Experten rechnen mit Anstieg der COVID-19-Sterberate in Rheinland-Pfalz

Am Mittwoch äußerte sich die rheinland-pfälzische Ministerpräsidentin zur aktuellen Corona-Lage im Land. Lockerungen der Schutzmaßnahmen würden geplant. Wann sie kommen könnten, sei allerdings noch unklar.

Experten rechnen mit Anstieg der COVID-19-Sterberate in Rheinland-Pfalz

Am Mittwochnachmittag hat sich die rheinland-pfälzische Ministerpräsidentin Malu Dreyer (SPD) auf einer Pressekonferenz zur aktuellen Corona Situation geäußert. „Wir stehen an einem Scheideweg. Wenn wir jetzt die Beschränkungen weiter aushalten, haben wir die Chance, besser als andere Länder durch diese Krise zu kommen“, sagte Dreyer nach einer gemeinsamen Ministerratssitzung mit dem Corona-Expertenteam.

Dank der Disziplin der Rheinland-Pfälzer sei es gelungen, die extrem hohe Geschwindigkeit der Ausbreitung zu reduzieren und so die Kurve abzuflachen. „Wenn wir vorzeitig lockern, riskieren wir, diesen Vorteil zu verlieren. Bei allem, was wir beschließen, geht es der Landesregierung um das höchste Gut: die Gesundheit und das Leben unserer Bevölkerung“, sagte Dreyer.

Ein stabiler Wendepunkt sei bislang nicht erreicht. Durch die Kontaktbegrenzung seien die Infektionszahlen nicht mehr so stark angestiegen wie zu Beginn der Pandemie, erläuterten Gesundheitsexperten wie Prof. Dr. Bodo Plachter, stellvertretender Direktor des Instituts für Virologie an der Universitätsmedizin Mainz und Dr. Gerald Gaß, Präsident der Deutschen Krankenhausgesellschaft (DKG). Mit einer zeitlichen Verzögerung sei aber leider jetzt mit einem Anstieg der Todesfälle zu rechnen. „Wir arbeiten trotzdem intensiv an Szenarien, wie eine Lockerung durchgeführt werden kann, sobald die Infektionsrate dauerhaft sinkt, ohne dadurch einen erneuten sprunghaften Anstieg zu riskieren“, sagte Ministerpräsidentin Dreyer.
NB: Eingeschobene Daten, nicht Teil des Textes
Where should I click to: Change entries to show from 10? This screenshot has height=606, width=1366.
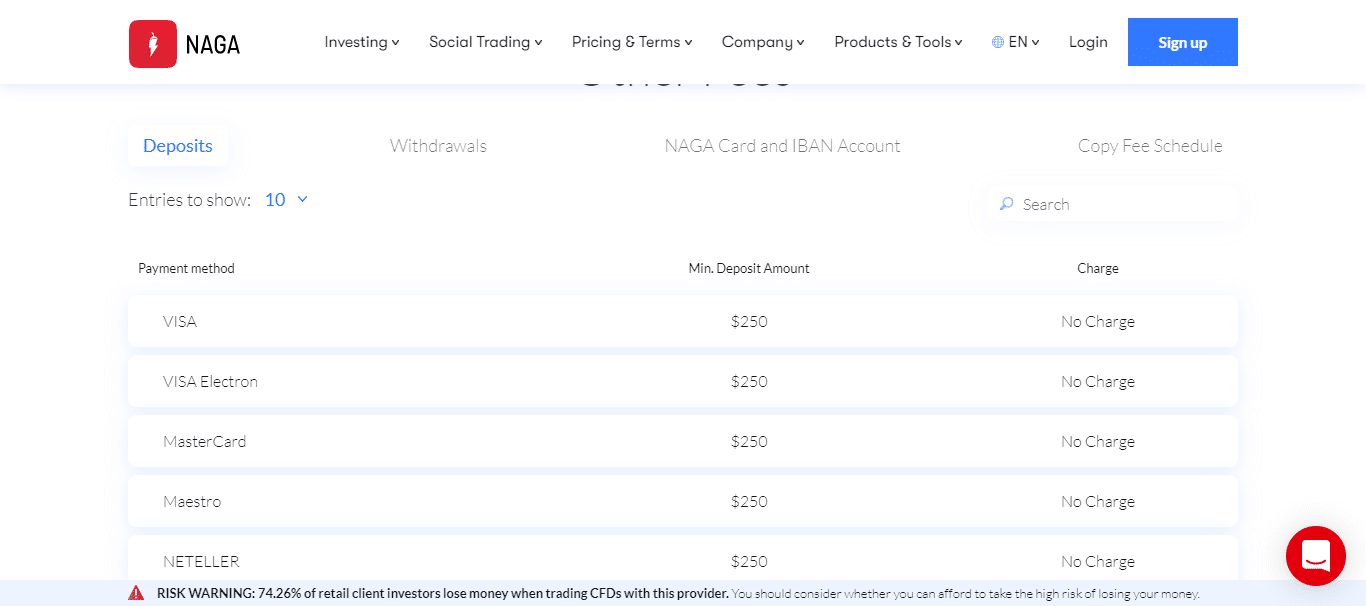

„Wir können heute aber schon davon ausgehen, dass es nur partielle Lockerungen geben kann und wir noch lange mit grundsätzlichen Einschränkungen leben müssen. Wir haben mit drastischen Mitteln das Ruder rumgerissen, wenn wir jetzt zu früh lockern, dann werden wir einen exponentiellen Anstieg der Fälle riskieren“, sagte Prof. Dr. Christian Werner, Direktor der Klinik für Anästhesiologie, und plädierte für eine Hygieneoffensive: „Der beste Schutz ist Abstand zueinander und das Tragen von Mundschutz.“

Auch Dr. Philipp Zanger vom Institut für Hygiene und Infektionsschutz im Landesuntersuchungsamt Landau plädierte dafür, dass die Bevölkerung eines auf lange Zeit verinnerlichen müsse: „Wenn wir die Kontaktbeschränkungen lockern, muss weiterhin gelten: Abstand halten und hohe Hygienestandards einhalten, dazu könnten Gesichtsmasken beitragen. Notwendig ist immer ein Maßnahmenmix. Wir müssen außerdem die besonders gefährdeten Bevölkerungsgruppen in den Fokus nehmen.“ Nur so könne erreicht werden, dass nicht mehr Menschen neuinfiziert werden als andere wieder gesunden.

Dieses Verhältnis sei von großer Bedeutung, um genügend Intensiv- und Beatmungsbetten für die schwer Erkrankten bereitstellen zu können, erklärte Dr. Gerald Gaß. „Durch die Verschiebung von Operationen, die nicht lebensnotwendig oder zur Linderung von schweren Schmerzen notwendig sind, halten wir 880 Intensivbetten bereit. 500 weitere Beatmungsgeräte können schnell aktiviert werden. Dennoch dürfen wir durch schnelle Lockerungen nicht riskieren, dass die Fallzahlen wieder exponentiell ansteigen. Wir müssen dabei auch an die denken, deren OPs jetzt verschoben wurden“, so Dr. Gerald Gaß. Auch diese Patienten müssten in den kommenden Wochen behandelt werden. Am kommenden Mittwoch wollen sich die Regierungschefs und Regierungschefinnen der Länder mit der Bundeskanzlerin abstimmen.